What the task asks – Keep to one stretch of the data below, the lines from the one with "Select the highlighted" up to and including the one with "888x439 pixels.", and return that stretch exactly.

The input –

______________________________

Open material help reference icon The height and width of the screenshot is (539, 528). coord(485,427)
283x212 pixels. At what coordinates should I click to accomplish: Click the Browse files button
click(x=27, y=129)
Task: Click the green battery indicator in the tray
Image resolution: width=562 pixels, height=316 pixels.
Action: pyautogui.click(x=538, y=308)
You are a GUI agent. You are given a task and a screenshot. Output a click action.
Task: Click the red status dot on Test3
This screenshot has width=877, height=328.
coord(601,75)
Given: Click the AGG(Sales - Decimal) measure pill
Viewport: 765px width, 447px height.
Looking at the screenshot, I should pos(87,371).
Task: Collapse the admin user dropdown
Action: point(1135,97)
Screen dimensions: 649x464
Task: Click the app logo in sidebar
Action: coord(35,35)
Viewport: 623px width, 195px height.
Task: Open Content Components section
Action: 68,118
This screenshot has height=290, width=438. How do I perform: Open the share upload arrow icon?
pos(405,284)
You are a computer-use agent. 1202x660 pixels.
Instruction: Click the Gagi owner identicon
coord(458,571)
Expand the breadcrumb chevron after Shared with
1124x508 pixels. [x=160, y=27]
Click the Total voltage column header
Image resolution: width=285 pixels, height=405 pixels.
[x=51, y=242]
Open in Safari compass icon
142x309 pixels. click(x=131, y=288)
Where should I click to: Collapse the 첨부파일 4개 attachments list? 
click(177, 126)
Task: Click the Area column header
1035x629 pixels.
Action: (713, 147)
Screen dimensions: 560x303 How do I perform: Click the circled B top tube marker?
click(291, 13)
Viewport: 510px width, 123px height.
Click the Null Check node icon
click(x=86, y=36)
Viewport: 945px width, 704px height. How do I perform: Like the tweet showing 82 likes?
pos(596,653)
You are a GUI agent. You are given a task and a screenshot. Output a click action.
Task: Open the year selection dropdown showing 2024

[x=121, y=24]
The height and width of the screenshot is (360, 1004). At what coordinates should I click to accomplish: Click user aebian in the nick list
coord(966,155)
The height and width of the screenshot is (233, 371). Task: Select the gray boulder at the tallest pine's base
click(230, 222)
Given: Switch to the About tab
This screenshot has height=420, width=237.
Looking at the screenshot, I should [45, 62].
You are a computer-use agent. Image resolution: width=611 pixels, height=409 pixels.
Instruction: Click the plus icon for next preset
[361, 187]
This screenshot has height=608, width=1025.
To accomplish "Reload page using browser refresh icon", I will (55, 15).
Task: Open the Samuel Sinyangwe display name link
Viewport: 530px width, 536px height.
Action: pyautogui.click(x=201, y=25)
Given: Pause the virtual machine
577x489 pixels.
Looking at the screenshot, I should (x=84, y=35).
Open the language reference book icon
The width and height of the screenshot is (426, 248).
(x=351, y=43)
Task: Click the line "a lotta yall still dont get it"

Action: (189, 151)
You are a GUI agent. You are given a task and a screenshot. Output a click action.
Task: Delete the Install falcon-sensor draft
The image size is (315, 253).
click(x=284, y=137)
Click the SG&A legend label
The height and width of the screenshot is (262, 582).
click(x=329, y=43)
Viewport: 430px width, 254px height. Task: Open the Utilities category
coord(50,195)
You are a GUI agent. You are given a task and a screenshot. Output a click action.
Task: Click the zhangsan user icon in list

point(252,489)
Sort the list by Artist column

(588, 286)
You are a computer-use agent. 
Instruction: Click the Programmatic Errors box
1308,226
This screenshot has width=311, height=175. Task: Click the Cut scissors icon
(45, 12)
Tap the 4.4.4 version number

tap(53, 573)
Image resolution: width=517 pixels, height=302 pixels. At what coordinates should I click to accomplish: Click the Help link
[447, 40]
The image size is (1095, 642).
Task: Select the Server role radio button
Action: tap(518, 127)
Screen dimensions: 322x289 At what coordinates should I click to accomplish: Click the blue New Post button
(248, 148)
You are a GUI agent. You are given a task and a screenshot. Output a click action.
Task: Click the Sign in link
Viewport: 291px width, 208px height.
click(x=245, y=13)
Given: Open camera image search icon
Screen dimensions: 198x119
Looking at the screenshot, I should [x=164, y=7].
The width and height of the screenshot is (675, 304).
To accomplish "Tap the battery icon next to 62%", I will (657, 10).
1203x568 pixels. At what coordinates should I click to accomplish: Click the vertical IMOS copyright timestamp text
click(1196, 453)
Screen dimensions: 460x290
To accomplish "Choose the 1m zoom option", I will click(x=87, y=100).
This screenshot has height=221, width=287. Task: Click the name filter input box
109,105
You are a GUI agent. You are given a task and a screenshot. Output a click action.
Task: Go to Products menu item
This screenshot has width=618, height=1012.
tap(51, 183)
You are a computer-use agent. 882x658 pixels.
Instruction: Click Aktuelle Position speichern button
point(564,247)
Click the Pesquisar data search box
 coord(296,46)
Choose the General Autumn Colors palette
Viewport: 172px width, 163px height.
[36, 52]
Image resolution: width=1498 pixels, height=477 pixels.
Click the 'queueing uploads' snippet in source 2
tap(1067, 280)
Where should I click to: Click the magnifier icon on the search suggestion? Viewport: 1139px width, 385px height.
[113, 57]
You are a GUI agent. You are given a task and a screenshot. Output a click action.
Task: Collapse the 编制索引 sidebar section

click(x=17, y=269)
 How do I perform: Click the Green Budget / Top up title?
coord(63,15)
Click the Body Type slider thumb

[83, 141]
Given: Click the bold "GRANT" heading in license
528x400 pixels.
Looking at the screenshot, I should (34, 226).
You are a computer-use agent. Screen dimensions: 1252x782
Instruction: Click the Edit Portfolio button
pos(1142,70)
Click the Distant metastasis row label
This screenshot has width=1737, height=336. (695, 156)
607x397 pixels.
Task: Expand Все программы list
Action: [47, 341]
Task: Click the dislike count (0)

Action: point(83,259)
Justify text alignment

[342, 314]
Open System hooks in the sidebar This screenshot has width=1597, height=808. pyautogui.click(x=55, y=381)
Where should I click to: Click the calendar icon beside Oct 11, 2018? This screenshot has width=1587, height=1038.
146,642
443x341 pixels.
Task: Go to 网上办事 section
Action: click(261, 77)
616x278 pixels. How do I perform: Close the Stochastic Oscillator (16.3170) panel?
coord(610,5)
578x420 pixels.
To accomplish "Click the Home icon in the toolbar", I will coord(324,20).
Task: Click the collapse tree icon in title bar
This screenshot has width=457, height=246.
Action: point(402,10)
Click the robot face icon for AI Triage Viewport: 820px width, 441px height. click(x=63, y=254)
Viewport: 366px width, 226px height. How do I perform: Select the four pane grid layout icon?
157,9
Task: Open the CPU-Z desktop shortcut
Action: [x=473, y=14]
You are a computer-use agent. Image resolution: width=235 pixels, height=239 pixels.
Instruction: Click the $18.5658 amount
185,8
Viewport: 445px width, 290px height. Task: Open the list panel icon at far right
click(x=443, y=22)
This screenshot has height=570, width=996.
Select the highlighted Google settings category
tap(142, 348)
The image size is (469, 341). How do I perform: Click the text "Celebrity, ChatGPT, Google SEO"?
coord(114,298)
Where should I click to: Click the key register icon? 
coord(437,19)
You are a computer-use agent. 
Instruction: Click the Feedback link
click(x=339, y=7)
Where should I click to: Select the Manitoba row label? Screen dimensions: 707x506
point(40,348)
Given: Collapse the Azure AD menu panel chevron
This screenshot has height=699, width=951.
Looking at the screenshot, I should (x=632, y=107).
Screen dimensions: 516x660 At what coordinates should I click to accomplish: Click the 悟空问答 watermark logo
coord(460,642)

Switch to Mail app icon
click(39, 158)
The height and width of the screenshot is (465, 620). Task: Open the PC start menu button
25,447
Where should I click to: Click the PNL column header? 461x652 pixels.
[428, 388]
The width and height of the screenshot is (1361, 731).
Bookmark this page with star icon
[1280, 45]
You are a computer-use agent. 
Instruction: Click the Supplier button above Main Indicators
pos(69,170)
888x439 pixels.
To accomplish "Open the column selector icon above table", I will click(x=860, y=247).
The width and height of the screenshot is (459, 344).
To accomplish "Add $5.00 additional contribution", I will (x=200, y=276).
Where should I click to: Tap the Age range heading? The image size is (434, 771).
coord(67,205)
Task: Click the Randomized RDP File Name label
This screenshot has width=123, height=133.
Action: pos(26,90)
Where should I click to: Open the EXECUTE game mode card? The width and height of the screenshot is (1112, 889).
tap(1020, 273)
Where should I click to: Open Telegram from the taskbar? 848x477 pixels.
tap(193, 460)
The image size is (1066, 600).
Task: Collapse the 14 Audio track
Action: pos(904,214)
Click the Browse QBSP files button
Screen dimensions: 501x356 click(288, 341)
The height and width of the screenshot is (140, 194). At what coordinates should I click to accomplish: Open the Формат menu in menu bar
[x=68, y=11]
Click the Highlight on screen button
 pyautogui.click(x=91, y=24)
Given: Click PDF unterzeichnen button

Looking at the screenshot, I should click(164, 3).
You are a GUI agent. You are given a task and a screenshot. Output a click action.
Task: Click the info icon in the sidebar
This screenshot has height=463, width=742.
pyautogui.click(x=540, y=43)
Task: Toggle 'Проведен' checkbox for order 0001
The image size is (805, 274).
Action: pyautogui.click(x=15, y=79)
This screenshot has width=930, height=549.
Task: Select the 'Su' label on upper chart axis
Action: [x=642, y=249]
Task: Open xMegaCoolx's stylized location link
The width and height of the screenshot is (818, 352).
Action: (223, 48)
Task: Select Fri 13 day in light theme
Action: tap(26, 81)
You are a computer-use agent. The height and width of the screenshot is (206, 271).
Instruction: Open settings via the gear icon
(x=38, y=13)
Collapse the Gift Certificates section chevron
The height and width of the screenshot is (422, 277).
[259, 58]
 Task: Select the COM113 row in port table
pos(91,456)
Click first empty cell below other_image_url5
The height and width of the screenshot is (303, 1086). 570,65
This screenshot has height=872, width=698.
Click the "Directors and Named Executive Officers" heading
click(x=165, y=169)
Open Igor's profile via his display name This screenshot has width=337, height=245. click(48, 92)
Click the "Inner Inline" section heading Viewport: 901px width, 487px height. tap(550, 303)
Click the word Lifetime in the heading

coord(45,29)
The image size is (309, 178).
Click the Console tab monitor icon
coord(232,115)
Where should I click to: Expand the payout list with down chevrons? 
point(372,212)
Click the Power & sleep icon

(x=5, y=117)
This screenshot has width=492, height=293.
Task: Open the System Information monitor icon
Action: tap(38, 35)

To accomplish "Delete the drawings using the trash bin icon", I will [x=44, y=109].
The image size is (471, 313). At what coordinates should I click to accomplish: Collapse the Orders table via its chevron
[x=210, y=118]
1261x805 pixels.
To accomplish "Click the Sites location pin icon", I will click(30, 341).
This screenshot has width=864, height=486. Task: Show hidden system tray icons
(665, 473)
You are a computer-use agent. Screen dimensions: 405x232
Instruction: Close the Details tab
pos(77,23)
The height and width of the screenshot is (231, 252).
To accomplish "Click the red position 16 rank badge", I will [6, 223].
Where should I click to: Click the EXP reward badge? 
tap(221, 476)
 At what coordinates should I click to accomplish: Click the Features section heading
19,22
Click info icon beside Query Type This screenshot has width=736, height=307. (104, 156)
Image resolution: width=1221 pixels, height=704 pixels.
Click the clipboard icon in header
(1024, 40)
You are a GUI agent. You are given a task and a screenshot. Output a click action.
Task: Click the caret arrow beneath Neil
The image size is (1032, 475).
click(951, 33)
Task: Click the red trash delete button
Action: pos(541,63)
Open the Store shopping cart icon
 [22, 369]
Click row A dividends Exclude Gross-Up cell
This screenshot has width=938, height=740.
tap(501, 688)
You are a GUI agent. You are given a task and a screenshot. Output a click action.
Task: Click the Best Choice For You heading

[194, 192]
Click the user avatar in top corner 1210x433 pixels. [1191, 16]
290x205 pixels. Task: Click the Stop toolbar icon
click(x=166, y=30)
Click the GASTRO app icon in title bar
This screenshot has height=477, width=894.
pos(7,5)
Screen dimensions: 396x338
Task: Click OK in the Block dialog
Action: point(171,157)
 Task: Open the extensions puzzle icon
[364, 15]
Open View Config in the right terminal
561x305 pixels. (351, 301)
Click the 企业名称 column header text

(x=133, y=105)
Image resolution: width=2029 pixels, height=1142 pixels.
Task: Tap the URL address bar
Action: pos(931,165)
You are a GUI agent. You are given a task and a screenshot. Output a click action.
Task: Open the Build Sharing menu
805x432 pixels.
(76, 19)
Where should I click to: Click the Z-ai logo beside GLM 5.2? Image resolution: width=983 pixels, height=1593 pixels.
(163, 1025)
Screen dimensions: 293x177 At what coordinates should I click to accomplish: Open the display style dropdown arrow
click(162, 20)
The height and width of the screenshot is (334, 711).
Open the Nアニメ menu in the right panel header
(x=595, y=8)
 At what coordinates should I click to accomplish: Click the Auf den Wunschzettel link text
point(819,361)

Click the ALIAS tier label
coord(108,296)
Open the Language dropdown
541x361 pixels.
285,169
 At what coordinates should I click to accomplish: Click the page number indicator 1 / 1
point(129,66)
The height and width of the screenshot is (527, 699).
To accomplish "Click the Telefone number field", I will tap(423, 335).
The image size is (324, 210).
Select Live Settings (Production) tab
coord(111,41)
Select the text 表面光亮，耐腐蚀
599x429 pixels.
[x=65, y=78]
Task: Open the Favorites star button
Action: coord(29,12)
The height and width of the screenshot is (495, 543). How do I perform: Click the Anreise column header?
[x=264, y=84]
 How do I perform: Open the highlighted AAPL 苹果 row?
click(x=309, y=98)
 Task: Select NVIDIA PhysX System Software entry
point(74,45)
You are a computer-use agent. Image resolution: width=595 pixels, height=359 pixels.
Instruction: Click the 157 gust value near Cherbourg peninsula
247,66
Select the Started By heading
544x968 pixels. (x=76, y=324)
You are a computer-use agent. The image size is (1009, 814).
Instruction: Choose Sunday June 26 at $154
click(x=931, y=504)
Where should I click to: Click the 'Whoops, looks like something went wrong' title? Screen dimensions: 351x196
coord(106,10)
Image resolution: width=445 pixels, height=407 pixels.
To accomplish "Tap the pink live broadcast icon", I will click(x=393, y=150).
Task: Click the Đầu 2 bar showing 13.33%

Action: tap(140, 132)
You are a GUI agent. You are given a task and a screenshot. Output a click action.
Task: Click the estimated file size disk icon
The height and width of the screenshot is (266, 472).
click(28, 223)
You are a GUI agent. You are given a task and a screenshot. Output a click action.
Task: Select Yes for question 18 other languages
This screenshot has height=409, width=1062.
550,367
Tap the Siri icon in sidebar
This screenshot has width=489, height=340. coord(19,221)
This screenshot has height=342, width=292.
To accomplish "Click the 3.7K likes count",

______________________________

Output of the exercise –
Select the highlighted Google settings category
tap(142, 348)
The image size is (469, 341). How do I perform: Click the text "Celebrity, ChatGPT, Google SEO"?
coord(114,298)
Where should I click to: Click the key register icon? 
coord(437,19)
You are a computer-use agent. 
Instruction: Click the Feedback link
click(x=339, y=7)
Where should I click to: Select the Manitoba row label? Screen dimensions: 707x506
point(40,348)
Given: Collapse the Azure AD menu panel chevron
This screenshot has height=699, width=951.
Looking at the screenshot, I should (x=632, y=107).
Screen dimensions: 516x660 At what coordinates should I click to accomplish: Click the 悟空问答 watermark logo
coord(460,642)

Switch to Mail app icon
click(39, 158)
The height and width of the screenshot is (465, 620). Task: Open the PC start menu button
25,447
Where should I click to: Click the PNL column header? 461x652 pixels.
[428, 388]
The width and height of the screenshot is (1361, 731).
Bookmark this page with star icon
[1280, 45]
You are a computer-use agent. 
Instruction: Click the Supplier button above Main Indicators
pos(69,170)
888x439 pixels.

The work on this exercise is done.